Federal Finance Minister Bill Morneau announced another change Thursday to his controversial tax proposals to address the concerns of farmers and fishers.
Morneau made the announcement at a farm alongside Agriculture Minister Lawrence MacAulay in Erinsville, Ontario
Morneau said the government is abandoning the proposed tax reform that would have restricted the conversion of income into capital gains.
This was the proposal that would have made it more difficult for farmers and other business owners to pass on their businesses to their children.
Proposed reforms had raised fears they could add significant costs for some business owners who hope to keep certain types of businesses — like farms — in the family.
The federal government’s initial announcement to ‘passive investment’ received a lukewarm response from Saskatchewan’s agriculture sector.
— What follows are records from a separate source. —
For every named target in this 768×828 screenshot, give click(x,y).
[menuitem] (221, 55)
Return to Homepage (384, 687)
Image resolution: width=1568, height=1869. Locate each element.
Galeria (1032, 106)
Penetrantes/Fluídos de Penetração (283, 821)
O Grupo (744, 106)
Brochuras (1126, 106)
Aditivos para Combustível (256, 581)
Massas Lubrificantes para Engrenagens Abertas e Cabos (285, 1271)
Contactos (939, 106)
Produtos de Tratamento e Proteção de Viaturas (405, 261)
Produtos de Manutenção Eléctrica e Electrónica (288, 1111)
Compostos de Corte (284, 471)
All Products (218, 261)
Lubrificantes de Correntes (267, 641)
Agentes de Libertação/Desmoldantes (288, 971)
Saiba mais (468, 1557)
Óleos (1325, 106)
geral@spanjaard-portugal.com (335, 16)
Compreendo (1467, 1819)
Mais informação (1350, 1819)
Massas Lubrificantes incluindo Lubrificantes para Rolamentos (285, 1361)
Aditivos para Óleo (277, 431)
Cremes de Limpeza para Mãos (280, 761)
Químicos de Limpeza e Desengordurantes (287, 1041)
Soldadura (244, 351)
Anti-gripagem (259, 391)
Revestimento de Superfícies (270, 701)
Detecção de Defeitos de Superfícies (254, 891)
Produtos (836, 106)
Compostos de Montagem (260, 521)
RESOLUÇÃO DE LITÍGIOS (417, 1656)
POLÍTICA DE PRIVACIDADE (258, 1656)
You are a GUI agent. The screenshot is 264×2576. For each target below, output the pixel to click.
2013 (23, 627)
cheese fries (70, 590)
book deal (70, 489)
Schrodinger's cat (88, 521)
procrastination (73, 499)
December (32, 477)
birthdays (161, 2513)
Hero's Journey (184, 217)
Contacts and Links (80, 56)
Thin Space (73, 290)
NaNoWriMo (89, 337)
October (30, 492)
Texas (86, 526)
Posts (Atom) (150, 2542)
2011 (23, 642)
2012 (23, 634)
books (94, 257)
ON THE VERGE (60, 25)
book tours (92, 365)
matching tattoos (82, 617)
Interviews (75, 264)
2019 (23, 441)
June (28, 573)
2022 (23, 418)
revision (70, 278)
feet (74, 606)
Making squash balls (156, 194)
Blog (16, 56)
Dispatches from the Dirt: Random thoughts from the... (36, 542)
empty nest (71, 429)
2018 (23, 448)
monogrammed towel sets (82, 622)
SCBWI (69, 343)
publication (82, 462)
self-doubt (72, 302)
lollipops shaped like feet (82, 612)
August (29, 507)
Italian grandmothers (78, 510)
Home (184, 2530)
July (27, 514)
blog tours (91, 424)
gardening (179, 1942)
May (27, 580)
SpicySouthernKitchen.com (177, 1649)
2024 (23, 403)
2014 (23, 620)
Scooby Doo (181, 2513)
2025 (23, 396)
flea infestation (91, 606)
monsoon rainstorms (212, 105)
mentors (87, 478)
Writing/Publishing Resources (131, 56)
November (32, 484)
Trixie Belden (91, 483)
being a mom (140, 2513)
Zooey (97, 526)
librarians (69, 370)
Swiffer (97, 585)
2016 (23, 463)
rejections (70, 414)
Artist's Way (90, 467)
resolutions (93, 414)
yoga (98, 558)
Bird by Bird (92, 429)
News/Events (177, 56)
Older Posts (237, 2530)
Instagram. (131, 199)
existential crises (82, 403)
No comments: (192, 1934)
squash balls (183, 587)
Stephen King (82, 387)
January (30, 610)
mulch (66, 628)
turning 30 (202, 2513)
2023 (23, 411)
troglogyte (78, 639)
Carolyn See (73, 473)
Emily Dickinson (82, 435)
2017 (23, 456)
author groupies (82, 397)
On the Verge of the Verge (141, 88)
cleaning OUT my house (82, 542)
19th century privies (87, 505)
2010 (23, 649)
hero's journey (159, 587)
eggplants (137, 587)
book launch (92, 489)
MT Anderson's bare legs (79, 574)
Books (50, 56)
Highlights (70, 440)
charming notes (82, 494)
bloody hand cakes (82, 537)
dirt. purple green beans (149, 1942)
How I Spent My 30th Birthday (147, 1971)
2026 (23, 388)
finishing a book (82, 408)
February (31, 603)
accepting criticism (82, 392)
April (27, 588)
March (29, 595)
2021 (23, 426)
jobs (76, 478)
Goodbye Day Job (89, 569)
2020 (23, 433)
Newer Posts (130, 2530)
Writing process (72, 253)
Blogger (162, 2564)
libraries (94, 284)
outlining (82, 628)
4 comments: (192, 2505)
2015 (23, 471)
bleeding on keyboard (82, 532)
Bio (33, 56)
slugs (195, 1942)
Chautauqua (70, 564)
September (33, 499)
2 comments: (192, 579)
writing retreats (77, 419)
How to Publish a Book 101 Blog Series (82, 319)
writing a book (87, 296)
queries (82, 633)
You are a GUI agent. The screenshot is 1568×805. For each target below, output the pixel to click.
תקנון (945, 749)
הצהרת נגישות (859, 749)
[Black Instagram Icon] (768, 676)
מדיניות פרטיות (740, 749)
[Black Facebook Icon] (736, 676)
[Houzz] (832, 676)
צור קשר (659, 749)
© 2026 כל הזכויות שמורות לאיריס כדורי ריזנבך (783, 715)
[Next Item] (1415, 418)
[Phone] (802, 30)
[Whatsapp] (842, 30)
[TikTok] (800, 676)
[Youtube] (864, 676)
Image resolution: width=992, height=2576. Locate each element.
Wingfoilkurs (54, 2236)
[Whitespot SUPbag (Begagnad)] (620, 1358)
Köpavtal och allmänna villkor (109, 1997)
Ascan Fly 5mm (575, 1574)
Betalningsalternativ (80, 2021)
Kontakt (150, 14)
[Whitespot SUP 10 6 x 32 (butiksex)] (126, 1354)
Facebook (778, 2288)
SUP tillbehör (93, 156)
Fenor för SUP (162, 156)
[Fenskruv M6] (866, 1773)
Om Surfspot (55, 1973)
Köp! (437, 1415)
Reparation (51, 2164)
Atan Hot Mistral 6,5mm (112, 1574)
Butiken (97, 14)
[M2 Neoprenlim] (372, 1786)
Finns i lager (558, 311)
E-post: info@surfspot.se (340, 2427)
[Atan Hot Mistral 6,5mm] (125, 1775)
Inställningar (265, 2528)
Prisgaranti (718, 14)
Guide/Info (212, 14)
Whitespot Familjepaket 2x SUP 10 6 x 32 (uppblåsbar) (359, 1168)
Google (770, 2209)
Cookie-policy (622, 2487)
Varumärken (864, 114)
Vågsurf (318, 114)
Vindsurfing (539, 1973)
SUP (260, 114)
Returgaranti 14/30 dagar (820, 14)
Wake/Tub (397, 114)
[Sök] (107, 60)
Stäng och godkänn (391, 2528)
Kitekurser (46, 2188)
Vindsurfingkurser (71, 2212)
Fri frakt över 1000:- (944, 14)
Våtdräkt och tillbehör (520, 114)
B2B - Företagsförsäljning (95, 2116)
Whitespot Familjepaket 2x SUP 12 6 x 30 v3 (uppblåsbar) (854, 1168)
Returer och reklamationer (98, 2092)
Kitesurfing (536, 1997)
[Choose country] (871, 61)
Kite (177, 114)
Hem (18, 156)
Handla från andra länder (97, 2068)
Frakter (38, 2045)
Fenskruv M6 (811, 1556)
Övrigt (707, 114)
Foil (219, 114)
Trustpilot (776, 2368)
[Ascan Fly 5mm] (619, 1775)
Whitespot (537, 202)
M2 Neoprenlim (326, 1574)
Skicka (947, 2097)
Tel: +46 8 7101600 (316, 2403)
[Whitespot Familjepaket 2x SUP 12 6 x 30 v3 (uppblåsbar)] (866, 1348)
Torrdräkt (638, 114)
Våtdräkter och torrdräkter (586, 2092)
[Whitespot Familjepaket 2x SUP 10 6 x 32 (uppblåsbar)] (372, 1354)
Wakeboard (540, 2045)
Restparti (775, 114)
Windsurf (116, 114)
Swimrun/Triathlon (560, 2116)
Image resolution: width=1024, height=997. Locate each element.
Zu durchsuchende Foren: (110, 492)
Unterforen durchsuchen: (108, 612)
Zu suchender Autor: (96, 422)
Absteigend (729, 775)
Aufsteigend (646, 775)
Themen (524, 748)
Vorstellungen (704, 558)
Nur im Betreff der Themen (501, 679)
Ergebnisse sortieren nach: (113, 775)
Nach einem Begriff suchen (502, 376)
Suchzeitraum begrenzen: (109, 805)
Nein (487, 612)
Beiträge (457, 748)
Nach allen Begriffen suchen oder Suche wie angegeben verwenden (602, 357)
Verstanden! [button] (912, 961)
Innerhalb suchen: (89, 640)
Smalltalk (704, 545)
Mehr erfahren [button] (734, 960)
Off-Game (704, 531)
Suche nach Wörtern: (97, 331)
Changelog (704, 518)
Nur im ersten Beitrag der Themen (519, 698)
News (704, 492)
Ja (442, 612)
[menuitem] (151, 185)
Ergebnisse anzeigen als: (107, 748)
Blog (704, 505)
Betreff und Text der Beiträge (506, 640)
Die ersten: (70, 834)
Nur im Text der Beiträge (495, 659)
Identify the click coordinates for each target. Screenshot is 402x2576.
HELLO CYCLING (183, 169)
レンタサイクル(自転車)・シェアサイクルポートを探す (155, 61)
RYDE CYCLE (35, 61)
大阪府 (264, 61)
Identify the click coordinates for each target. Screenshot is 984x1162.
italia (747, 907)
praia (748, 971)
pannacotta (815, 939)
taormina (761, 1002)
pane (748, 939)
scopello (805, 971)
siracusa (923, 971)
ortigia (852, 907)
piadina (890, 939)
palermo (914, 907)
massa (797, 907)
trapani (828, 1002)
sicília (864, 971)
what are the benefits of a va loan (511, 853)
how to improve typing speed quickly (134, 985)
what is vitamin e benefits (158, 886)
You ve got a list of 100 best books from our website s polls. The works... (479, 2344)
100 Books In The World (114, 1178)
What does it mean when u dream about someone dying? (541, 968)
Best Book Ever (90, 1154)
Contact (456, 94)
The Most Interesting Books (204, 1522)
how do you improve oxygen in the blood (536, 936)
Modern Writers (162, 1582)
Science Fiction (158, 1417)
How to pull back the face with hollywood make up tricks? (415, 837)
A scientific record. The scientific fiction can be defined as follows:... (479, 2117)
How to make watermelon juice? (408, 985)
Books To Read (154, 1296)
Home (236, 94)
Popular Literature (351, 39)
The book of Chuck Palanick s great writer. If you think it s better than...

Finance Minister Bill Mourneau had said a threshold of 50-thousand dollars of passive income investment could be sheltered each year.
Todd Lewis, the President of the Agricultural Producers Association of Saskatchewan said 50-thousand seemed low for investments in agriculture.
“Just a first blush, the 50-thousand maybe seems a little low for most agriculture operations, but Mr Mourneau says he is going to listen to what farmers have to say and he’s heard a lot and hopefully he keeps listening to it,” Lewis said on Wednesday.
Morneau has already said he’s listened to the worries and technical fixes were likely on the way to address the issue.
Earlier this week, the government also ditched another proposed measure that would have had a negative impact on the intergenerational transfer of family businesses.
Morneau also announced this week he will scale back a proposal to crack down on passive investment income, which was one of the most contentious elements of his plan.
The Liberals are continuing their week-long effort to adjust the proposals in hopes of calming angry entrepreneurs, doctors, farmers, tax experts and Liberal backbench MPs.